It’s deja vu all over again. We are well out of the fire’s path (for now), yet our spa has the layer of ash we last saw during the 2003 Cedar fire. None of us slept last night; it’s that anxiety that comes with the familiar sights and smells. I lay awake listening to the howling wind and wondering.
Lisa Yates, one of our buyer’s agents, lost her home in the Cedar fire. She called me as she was leaving her open house yesterday, and I could sense the tension in her voice. Years ago, in my crazy younger days, I had an unfortunate mishap involving a Tom Collins. Today, merely the glimpse of a gin bottle sends me reeling, and I feel sick to my bones. This is how she and so many others must be feeling this morning.
San Diego Unified School District, in their infinite wisdom, announced that all schools would be open today. Forget that it is raining white, forget that breathing is difficult at best, or that the entire I-15 corridor to our immediate north and Ramona to the east has been evacuated. My daughters dutifully headed off to school (“We have tests!”), only to find what I already knew. Most of the faculty and staff were absentee. Presumably, if their homes weren’t in danger, then their freeway commute routes were closed. Teachers told the few in attendance, “You didn’t hear it from me, but if you can get a ride home, go now.” It’s one hour later, and we just got the word that Mira Mesa and Scripps Ranch Schools have been closed. The punch line is that they are now bringing the Red Cross in because all of the students who were bused have no way home. Geez.

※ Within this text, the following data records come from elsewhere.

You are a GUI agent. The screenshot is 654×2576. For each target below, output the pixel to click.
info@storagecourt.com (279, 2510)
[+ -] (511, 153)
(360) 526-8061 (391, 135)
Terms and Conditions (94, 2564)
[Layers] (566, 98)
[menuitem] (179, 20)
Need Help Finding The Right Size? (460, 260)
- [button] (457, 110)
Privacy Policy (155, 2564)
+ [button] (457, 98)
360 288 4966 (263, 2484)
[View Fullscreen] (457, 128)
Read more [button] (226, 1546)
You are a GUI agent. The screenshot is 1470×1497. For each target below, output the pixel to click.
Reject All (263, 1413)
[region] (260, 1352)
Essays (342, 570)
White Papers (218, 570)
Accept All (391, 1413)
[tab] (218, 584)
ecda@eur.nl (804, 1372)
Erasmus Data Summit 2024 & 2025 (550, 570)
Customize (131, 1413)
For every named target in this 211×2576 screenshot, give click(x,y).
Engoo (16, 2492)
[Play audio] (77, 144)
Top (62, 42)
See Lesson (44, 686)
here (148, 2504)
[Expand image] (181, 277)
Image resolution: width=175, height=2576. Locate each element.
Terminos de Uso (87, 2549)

Moments ago, I received an email from the Scripps Ranch Civic Association saying that the southern end of the Witch Fire is now following the path of the previous Cedar Fire and that, depending on winds, could reach Scripps this morning. I think this is alarmist, but then we thought the first signs of flames last time wouldn’t concern us.
Steve is threatening to mobilize for an evacuation, but that’s premature. My oldest daughter has asked to get together with her friends to lend support, some of whom were directly affected last time around and are reliving a nightmare. One of my favorite, dearest past clients spent the night with friends and still wonders about the fate of his home. He was among the first evacuees in Ramona last night, and I’m afraid it doesn’t look good. My younger daughter received an email from one of her friends in neighboring Rancho Bernardo this morning saying that a home on her street was burning, and her family had to go.
Our office will be closed today. We will be glued to the television and praying for our friends and neighbors.